- _Problem description_
Your response should consist of one number, the count of lines below that contain "folder".

- _Data for processing_
★ ★ ★ ★ ★ ★ ★

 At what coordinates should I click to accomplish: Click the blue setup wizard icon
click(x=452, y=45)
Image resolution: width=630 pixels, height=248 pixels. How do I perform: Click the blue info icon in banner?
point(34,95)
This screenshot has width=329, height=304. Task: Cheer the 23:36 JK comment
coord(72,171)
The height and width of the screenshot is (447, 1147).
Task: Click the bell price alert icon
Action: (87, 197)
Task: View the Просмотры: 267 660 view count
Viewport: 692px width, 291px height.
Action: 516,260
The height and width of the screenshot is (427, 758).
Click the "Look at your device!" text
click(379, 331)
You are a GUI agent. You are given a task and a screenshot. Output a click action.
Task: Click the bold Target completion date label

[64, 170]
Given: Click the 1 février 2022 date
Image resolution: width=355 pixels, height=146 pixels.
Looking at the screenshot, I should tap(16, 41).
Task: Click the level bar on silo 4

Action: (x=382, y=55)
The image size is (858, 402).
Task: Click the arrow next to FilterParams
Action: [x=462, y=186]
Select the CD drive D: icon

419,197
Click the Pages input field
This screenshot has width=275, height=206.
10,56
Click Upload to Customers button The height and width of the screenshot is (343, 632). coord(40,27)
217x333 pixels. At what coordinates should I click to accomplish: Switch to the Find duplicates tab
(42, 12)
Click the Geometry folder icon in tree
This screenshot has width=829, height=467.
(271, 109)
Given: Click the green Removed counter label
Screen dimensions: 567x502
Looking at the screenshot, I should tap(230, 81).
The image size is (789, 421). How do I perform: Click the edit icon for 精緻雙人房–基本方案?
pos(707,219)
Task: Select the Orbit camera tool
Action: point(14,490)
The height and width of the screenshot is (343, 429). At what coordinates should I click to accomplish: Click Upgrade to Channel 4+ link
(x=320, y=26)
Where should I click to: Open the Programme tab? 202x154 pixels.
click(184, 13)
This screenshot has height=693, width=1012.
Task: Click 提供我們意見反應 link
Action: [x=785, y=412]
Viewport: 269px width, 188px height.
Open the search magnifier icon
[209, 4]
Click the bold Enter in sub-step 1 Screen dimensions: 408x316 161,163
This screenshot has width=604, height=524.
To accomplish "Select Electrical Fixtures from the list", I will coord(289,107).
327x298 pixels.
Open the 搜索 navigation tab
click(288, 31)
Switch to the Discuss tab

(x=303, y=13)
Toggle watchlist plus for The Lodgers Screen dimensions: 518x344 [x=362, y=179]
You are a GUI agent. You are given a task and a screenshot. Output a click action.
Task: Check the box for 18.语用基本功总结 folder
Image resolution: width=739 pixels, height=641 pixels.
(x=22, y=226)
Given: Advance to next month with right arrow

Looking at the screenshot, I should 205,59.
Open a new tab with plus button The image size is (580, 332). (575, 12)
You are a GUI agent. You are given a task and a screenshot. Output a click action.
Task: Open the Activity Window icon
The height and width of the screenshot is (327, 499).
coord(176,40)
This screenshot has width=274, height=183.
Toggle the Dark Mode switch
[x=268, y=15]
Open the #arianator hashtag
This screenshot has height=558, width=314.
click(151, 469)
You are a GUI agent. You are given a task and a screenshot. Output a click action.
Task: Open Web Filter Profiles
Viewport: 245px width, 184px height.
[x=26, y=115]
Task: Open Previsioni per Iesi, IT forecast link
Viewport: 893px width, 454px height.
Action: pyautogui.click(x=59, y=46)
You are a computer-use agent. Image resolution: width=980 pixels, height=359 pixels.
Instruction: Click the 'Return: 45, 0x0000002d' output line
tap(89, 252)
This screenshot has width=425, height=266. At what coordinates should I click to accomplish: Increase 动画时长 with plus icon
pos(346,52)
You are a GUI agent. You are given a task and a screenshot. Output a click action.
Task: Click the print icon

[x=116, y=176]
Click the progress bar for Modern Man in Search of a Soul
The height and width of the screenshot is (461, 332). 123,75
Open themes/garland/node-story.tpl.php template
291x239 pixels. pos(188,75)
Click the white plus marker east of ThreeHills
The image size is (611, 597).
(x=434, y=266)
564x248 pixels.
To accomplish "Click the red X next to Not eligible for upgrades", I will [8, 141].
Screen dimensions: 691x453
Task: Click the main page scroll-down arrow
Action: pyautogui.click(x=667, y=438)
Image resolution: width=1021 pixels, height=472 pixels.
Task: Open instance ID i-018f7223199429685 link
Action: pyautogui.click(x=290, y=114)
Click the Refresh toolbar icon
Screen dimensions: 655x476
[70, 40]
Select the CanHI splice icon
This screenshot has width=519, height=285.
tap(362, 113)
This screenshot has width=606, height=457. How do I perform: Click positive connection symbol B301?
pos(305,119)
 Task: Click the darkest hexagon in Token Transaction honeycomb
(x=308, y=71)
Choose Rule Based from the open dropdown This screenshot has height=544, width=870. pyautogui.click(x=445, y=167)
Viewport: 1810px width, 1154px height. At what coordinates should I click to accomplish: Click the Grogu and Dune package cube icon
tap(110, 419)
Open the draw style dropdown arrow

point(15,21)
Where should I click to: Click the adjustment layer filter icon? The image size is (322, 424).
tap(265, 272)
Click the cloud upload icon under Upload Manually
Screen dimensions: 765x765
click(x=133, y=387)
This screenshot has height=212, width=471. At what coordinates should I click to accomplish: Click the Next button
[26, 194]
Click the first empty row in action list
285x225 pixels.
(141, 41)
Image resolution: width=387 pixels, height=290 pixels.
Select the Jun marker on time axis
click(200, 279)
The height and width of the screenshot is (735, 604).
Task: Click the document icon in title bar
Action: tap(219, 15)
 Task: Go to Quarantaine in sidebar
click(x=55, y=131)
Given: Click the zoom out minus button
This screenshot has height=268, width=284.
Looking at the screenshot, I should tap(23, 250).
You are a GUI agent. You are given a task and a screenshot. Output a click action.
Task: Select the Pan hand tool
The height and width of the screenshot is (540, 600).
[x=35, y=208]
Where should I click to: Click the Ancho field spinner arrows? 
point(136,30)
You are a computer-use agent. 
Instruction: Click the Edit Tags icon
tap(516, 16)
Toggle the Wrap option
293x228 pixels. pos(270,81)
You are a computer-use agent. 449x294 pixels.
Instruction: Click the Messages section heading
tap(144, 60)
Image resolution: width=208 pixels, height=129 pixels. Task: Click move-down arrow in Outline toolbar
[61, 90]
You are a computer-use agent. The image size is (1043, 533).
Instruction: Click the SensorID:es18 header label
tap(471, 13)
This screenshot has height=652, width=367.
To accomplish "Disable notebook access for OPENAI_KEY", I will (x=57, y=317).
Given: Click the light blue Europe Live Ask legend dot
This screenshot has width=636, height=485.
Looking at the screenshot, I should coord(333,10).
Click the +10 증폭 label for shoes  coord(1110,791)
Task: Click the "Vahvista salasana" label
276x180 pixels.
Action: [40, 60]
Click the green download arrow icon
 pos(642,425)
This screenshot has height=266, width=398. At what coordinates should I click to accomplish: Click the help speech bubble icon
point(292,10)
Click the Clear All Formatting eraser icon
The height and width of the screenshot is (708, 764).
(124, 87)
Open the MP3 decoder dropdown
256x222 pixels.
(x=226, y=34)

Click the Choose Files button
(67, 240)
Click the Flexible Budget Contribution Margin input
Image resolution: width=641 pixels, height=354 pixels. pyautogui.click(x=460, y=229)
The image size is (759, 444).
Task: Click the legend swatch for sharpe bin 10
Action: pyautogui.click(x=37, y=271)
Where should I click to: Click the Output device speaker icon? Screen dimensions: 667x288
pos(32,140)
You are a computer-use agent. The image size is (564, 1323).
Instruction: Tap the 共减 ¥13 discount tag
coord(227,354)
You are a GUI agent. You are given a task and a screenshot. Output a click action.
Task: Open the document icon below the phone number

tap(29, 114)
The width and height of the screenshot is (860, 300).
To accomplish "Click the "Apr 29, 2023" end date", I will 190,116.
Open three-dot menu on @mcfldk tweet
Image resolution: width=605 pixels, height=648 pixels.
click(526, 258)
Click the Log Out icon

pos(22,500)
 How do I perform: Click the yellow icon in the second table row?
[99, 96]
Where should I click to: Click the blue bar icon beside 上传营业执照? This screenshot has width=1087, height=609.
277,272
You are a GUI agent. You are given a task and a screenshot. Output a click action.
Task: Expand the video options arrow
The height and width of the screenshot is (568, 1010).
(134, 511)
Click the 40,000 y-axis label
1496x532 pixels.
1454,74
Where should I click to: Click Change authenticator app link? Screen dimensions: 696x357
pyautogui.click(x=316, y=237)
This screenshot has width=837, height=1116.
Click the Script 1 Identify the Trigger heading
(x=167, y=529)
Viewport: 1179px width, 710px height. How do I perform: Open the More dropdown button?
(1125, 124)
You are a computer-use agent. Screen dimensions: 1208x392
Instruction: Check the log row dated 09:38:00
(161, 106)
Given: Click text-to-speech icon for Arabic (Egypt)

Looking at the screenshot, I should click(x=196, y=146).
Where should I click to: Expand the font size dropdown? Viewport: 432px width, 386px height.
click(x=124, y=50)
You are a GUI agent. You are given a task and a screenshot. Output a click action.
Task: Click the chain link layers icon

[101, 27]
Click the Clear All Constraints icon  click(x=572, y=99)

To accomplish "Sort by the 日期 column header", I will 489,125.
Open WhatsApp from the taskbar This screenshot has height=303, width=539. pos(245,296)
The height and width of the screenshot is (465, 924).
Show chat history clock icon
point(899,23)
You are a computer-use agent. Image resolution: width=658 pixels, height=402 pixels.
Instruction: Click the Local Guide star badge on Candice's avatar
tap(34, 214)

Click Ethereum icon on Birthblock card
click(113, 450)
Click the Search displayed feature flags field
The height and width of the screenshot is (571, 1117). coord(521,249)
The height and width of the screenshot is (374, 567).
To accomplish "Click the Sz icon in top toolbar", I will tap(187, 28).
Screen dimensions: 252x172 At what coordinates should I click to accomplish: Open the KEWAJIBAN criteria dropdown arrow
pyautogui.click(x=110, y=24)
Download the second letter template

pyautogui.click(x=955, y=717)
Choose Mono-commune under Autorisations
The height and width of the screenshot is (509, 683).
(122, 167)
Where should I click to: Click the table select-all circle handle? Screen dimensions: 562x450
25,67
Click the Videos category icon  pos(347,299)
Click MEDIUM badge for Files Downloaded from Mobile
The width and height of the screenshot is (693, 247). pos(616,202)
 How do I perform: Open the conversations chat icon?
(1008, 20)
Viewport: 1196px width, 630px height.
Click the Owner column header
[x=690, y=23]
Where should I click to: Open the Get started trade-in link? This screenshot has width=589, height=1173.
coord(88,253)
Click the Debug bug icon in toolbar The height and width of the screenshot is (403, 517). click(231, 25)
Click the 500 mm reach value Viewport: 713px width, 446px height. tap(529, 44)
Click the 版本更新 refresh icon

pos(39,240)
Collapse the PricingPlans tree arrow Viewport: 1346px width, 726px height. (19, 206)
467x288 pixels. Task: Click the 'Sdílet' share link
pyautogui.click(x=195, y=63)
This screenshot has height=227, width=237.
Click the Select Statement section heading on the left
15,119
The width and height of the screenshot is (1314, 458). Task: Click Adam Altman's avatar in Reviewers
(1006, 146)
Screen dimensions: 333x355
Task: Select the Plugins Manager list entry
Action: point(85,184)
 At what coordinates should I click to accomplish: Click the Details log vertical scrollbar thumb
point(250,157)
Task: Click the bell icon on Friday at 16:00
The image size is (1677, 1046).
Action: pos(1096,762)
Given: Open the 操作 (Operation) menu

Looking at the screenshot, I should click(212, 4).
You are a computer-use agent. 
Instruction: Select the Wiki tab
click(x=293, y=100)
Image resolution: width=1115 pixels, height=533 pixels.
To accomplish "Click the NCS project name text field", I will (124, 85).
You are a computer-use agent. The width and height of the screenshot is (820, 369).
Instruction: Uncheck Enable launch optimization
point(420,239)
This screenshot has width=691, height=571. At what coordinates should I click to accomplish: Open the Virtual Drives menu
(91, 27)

★ ★ ★ ★ ★ ★ ★

- _Exercise result_
2